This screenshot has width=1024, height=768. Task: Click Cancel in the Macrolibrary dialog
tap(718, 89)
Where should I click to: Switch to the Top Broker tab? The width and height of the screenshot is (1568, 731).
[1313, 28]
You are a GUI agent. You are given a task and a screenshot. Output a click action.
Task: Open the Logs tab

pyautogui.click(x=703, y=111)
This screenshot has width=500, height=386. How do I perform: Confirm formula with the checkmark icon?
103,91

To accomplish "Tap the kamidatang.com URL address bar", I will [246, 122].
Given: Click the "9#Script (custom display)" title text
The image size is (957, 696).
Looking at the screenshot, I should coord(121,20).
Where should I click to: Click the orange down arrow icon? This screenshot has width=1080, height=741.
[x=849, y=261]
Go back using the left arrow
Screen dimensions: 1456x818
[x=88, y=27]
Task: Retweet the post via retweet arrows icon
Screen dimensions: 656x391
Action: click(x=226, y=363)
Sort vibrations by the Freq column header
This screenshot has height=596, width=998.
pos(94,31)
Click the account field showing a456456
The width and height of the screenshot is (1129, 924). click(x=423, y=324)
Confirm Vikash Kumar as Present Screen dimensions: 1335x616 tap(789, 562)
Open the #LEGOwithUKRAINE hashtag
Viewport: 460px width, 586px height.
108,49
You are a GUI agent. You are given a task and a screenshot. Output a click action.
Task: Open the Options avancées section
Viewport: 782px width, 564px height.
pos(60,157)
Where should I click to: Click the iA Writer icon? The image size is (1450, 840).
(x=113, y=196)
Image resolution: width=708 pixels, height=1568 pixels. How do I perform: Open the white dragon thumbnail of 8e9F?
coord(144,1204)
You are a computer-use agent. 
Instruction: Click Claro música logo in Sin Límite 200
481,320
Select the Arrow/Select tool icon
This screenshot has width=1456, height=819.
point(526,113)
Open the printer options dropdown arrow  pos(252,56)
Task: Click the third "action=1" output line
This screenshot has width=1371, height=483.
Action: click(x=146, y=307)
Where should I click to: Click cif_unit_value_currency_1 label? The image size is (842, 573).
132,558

======

EXERCISE DESCRIPTION: I'd like the entries above reproduced in full, exactly as they stand.

COMPLETED EXERCISE:
This screenshot has width=1024, height=768. Task: Click Cancel in the Macrolibrary dialog
tap(718, 89)
Where should I click to: Switch to the Top Broker tab? The width and height of the screenshot is (1568, 731).
[1313, 28]
You are a GUI agent. You are given a task and a screenshot. Output a click action.
Task: Open the Logs tab

pyautogui.click(x=703, y=111)
This screenshot has width=500, height=386. How do I perform: Confirm formula with the checkmark icon?
103,91

To accomplish "Tap the kamidatang.com URL address bar", I will [246, 122].
Given: Click the "9#Script (custom display)" title text
The image size is (957, 696).
Looking at the screenshot, I should coord(121,20).
Where should I click to: Click the orange down arrow icon? This screenshot has width=1080, height=741.
[x=849, y=261]
Go back using the left arrow
Screen dimensions: 1456x818
[x=88, y=27]
Task: Retweet the post via retweet arrows icon
Screen dimensions: 656x391
Action: click(x=226, y=363)
Sort vibrations by the Freq column header
This screenshot has height=596, width=998.
pos(94,31)
Click the account field showing a456456
The width and height of the screenshot is (1129, 924). click(x=423, y=324)
Confirm Vikash Kumar as Present Screen dimensions: 1335x616 tap(789, 562)
Open the #LEGOwithUKRAINE hashtag
Viewport: 460px width, 586px height.
108,49
You are a GUI agent. You are given a task and a screenshot. Output a click action.
Task: Open the Options avancées section
Viewport: 782px width, 564px height.
pos(60,157)
Where should I click to: Click the iA Writer icon? The image size is (1450, 840).
(x=113, y=196)
Image resolution: width=708 pixels, height=1568 pixels. How do I perform: Open the white dragon thumbnail of 8e9F?
coord(144,1204)
You are a computer-use agent. 
Instruction: Click Claro música logo in Sin Límite 200
481,320
Select the Arrow/Select tool icon
This screenshot has width=1456, height=819.
point(526,113)
Open the printer options dropdown arrow  pos(252,56)
Task: Click the third "action=1" output line
This screenshot has width=1371, height=483.
Action: click(x=146, y=307)
Where should I click to: Click cif_unit_value_currency_1 label? The image size is (842, 573).
132,558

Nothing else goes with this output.